* _Task item_: Within these entries, which lines include the string "will"? Copy each one.

[Saved entries]
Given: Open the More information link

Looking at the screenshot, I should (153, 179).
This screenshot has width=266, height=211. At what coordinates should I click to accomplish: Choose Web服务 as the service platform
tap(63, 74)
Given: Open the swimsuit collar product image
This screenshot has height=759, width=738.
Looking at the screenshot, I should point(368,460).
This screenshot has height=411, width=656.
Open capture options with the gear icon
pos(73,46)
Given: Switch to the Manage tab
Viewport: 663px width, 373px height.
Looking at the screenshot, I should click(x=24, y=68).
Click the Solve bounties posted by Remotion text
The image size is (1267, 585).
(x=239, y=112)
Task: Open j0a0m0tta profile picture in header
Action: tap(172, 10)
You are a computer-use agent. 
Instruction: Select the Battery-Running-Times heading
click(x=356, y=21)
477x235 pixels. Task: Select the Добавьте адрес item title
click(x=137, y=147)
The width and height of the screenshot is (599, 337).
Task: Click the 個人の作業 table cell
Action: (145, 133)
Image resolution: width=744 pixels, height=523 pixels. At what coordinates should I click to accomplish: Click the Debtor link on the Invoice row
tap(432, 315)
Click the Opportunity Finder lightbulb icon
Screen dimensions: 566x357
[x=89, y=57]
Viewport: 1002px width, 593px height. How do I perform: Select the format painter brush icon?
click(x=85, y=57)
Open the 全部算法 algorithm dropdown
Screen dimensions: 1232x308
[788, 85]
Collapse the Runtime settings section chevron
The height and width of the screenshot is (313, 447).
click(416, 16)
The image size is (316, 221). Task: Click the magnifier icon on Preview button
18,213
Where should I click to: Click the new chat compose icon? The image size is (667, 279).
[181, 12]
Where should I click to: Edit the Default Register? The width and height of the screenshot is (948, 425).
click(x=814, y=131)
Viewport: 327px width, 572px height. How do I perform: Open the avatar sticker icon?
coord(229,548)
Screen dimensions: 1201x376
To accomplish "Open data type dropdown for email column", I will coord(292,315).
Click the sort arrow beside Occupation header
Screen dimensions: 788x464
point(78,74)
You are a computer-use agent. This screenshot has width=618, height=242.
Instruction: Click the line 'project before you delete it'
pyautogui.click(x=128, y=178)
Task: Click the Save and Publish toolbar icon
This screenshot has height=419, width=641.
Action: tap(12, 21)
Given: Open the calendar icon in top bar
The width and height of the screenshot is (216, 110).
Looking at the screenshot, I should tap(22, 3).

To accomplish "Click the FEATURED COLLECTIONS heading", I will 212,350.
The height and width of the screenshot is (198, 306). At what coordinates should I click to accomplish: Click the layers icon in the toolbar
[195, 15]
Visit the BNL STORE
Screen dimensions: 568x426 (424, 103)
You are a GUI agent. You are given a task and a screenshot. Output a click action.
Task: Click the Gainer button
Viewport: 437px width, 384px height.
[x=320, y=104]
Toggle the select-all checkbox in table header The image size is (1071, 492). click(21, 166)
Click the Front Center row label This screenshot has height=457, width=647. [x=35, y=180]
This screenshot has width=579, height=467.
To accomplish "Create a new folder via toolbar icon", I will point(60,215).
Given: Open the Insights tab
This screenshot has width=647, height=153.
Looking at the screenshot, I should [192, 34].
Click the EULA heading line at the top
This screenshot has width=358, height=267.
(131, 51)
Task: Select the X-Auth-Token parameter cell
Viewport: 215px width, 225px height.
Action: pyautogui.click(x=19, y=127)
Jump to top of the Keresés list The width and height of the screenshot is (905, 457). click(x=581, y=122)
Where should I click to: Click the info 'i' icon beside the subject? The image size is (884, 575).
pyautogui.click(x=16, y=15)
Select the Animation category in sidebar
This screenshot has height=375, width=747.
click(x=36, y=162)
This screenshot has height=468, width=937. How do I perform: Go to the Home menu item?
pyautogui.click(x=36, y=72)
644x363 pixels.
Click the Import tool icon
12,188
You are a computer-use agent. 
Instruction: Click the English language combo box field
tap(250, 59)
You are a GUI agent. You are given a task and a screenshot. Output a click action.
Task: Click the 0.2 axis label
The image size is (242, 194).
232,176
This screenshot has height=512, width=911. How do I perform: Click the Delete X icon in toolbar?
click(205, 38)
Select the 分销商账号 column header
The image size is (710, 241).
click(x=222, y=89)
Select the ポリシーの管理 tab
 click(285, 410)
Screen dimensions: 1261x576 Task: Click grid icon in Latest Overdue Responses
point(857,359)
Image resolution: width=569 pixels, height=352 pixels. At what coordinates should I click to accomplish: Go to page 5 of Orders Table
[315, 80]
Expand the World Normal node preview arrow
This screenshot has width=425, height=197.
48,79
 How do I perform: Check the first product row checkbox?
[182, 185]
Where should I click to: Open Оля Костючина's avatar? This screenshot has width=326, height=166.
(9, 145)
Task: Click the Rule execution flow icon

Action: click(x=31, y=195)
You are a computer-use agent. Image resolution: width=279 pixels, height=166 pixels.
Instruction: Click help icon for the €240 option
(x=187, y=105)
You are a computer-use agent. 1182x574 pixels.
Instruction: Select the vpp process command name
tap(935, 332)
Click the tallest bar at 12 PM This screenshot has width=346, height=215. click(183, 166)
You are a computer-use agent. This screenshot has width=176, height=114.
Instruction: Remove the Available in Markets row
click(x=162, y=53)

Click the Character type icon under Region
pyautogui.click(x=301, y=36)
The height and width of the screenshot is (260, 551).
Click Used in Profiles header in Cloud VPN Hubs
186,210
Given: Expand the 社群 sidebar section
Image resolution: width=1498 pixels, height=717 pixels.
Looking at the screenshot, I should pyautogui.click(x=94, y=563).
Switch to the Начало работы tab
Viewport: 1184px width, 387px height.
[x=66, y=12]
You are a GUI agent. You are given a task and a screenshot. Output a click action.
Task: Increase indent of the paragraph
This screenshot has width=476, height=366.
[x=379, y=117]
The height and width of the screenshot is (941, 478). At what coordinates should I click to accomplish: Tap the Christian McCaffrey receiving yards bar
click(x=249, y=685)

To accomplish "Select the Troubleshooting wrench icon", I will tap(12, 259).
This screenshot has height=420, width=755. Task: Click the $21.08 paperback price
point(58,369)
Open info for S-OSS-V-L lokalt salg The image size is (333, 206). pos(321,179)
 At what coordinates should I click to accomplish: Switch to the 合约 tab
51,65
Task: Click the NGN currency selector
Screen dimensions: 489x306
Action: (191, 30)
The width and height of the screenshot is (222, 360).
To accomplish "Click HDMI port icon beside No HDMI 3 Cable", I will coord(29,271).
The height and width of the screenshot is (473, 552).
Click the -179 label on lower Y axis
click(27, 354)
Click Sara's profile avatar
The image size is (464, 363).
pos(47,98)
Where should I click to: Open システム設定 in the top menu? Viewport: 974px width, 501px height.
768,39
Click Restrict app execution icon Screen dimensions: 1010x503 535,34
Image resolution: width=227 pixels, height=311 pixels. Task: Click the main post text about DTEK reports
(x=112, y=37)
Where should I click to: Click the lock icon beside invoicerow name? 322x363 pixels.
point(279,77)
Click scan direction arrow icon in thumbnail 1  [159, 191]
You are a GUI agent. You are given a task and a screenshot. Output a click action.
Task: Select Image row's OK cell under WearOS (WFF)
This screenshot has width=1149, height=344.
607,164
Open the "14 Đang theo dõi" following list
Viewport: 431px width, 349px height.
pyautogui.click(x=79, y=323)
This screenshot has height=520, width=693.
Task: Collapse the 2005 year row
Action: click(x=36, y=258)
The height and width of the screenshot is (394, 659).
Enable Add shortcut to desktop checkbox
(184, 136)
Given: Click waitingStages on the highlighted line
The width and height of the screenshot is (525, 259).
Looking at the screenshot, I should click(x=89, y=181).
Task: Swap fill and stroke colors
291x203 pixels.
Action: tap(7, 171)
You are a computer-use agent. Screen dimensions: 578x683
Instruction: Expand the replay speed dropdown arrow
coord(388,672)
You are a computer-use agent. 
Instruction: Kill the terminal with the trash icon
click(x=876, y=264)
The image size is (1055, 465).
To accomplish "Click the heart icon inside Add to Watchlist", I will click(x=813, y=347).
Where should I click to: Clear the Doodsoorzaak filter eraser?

* _Response to the task_:
To accomplish "Open data type dropdown for email column", I will coord(292,315).
To accomplish "Click the FEATURED COLLECTIONS heading", I will 212,350.
To accomplish "Create a new folder via toolbar icon", I will point(60,215).
To accomplish "Select the Troubleshooting wrench icon", I will tap(12, 259).
To accomplish "Click HDMI port icon beside No HDMI 3 Cable", I will coord(29,271).
To accomplish "Click the heart icon inside Add to Watchlist", I will click(x=813, y=347).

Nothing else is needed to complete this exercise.